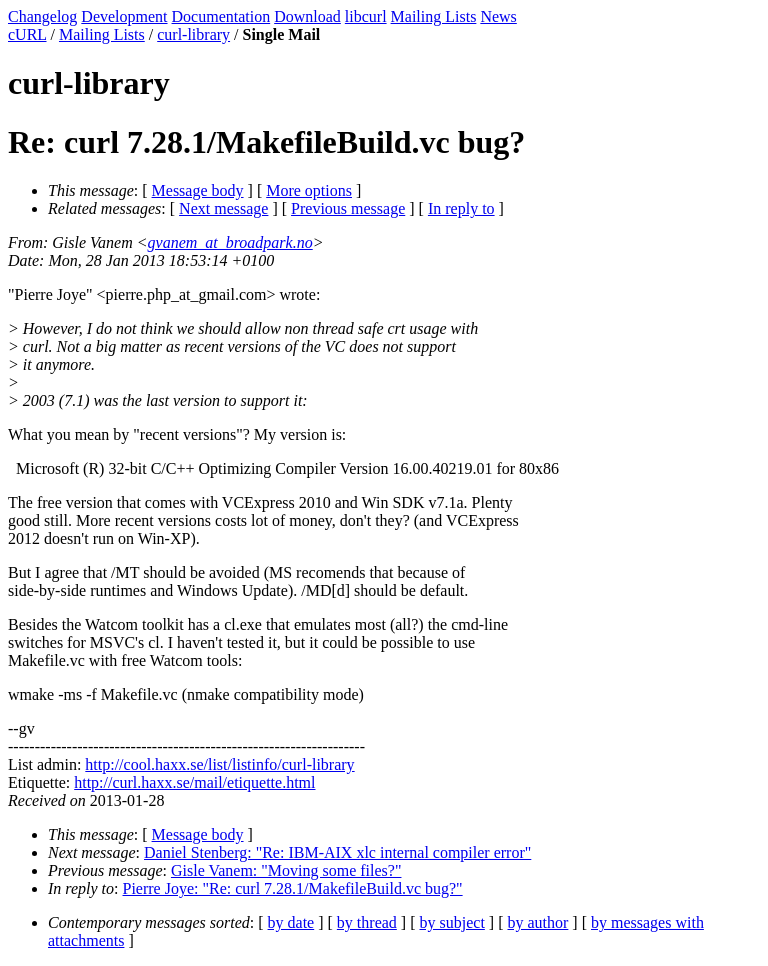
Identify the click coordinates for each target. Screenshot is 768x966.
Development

-.-.-

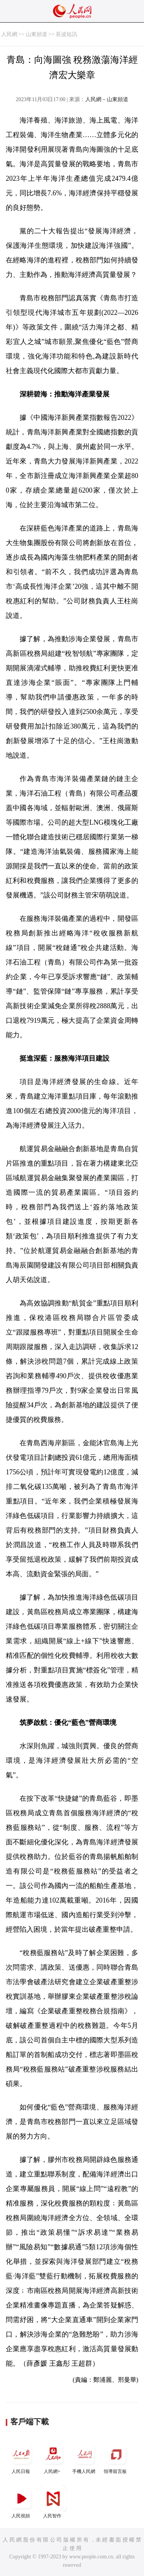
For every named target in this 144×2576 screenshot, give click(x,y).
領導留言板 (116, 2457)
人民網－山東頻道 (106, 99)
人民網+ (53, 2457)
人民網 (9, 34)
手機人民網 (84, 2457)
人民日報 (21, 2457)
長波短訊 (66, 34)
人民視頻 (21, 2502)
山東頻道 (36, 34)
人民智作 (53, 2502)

-.-.-

**Exercise objective:** Reproduce every line of the items unchanged, from the line containing "Identify the click" down to the line containing "Development", with both of those lines included.

**Response:**
Identify the click coordinates for each target. Screenshot is 768x966.
Development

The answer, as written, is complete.